The sensation of pressure allows us to feel sustained compression and body strain. While our understanding of cutaneous touch has grown significantly in recent years, how deep tissue sensations are detected remains less clear. Here, we use quantitative sensory evaluations of patients with rare sensory disorders, as well as nerve blocks in typical individuals, to probe the neural and genetic mechanisms for detecting non-painful pressure. We show that the ability to perceive innocuous pressures is lost when myelinated fiber function is experimentally blocked in healthy volunteers and that two patients lacking Aß fibers are strikingly unable to feel innocuous pressures at all. We find that seven individuals with inherited mutations in the mechanoreceptor PIEZO2 gene, who have major deficits in touch and proprioception, are nearly as good at sensing pressure as healthy control subjects. Together, these data support a role for Aß afferents in pressure sensation and suggest the existence of an unknown molecular pathway for its detection.
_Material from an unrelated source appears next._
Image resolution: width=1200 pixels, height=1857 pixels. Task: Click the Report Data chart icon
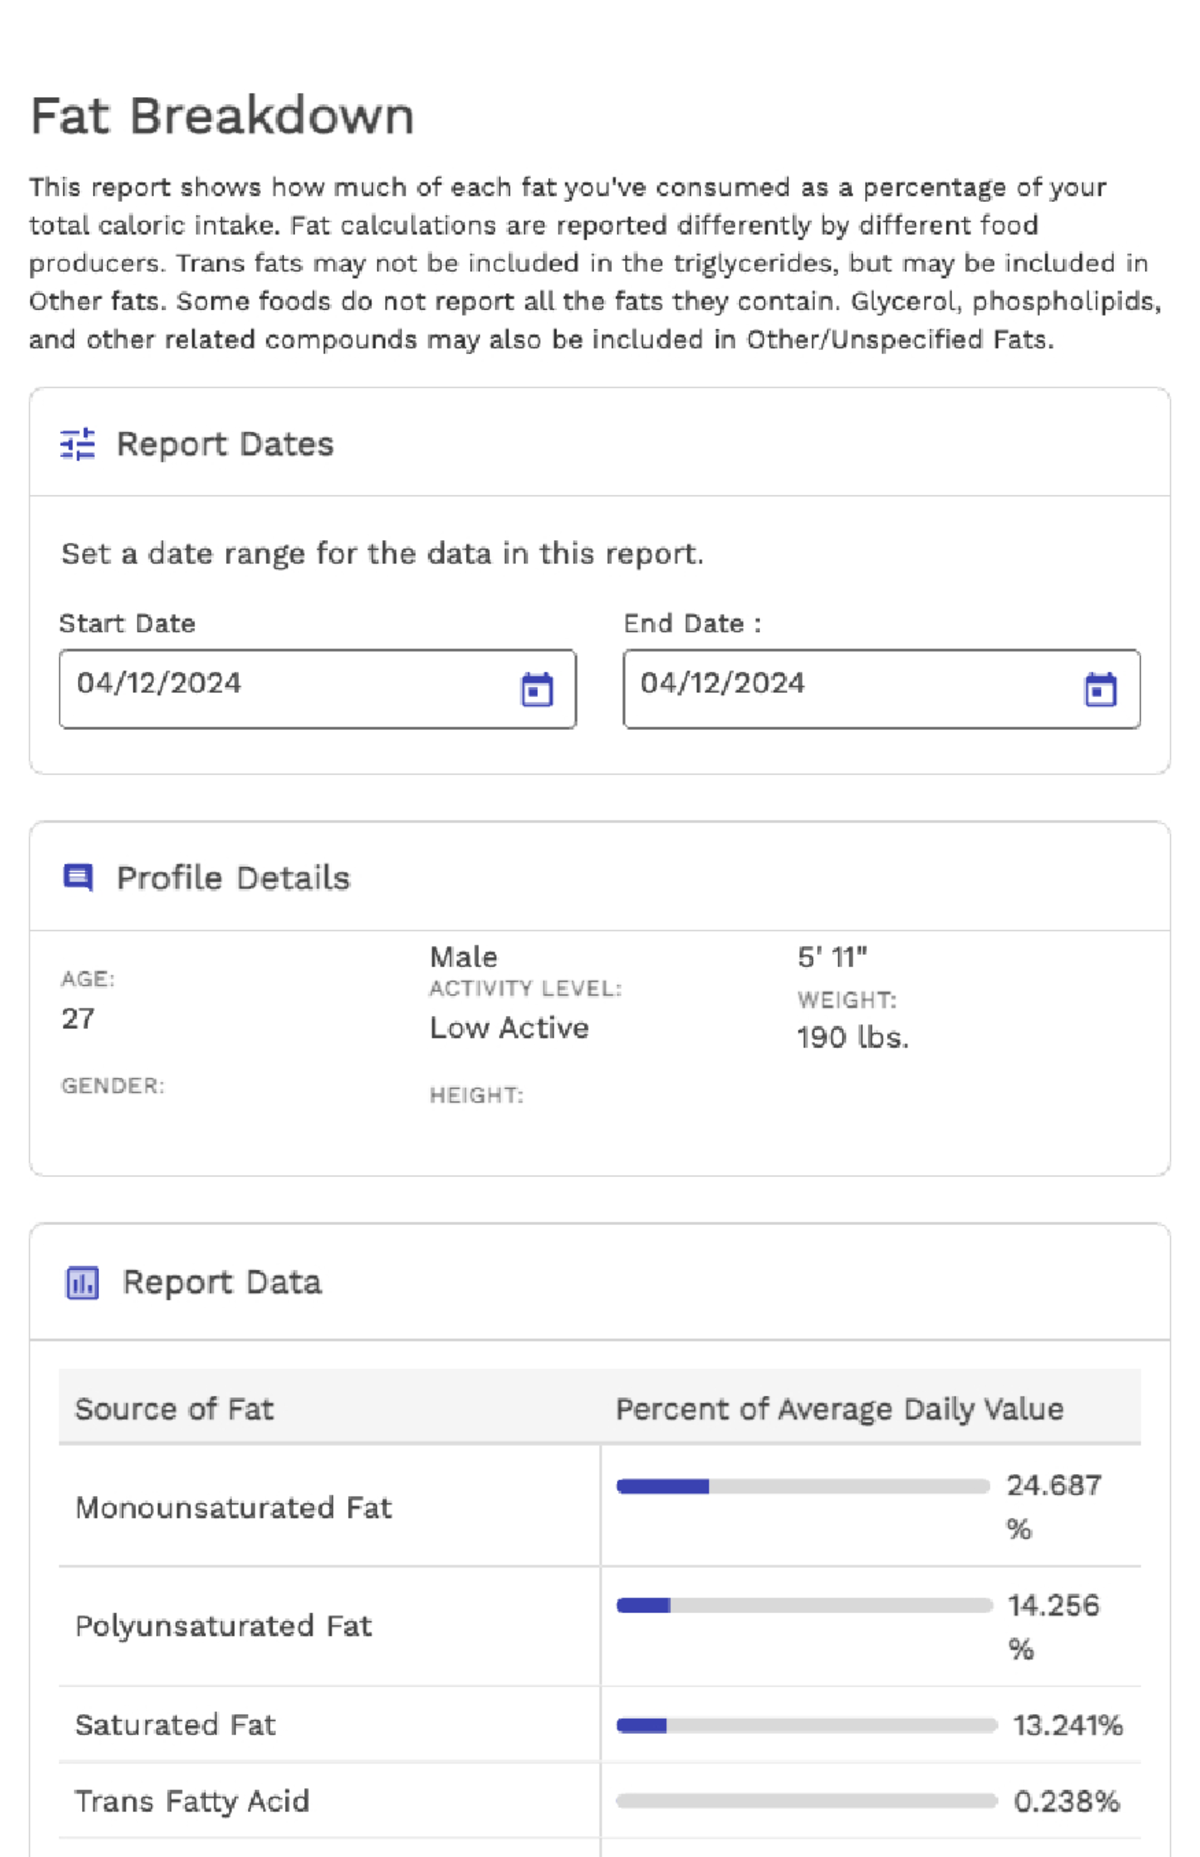[x=82, y=1282]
PIEZO2 mediates injury-induced tactile pain in mice and humans.

Tissue injury and inflammation markedly alter touch perception, making normally innocuous sensations become intensely painful. Although this sensory distortion, known as tactile allodynia, is one of the most common types of pain, the mechanism by which gentle mechanical stimulation becomes unpleasant remains enigmatic. The stretch-gated ion channel PIEZO2 has been shown to mediate light touch, vibration detection, and proprioception. However, the role of this ion channel in nociception and pain has not been resolved. Here, we examined the importance of Piezo2 in the cellular representation of mechanosensation using in vivo imaging in mice. Piezo2-knockout neurons were completely insensitive to gentle dynamic touch but still responded robustly to noxious pinch. During inflammation and after injury, Piezo2 remained essential for detection of gentle mechanical stimuli. We hypothesized that loss of PIEZO2 might eliminate tactile allodynia in humans. Our results show that individuals with loss-of-function mutations in PIEZO2 completely failed to develop sensitization and painful reactions to touch after skin inflammation. These findings provide insight into the basis for tactile allodynia, identify the PIEZO2 mechanoreceptor as an essential mediator of touch under inflammatory conditions, and suggest that this ion channel might be targeted for treating tactile allodynia.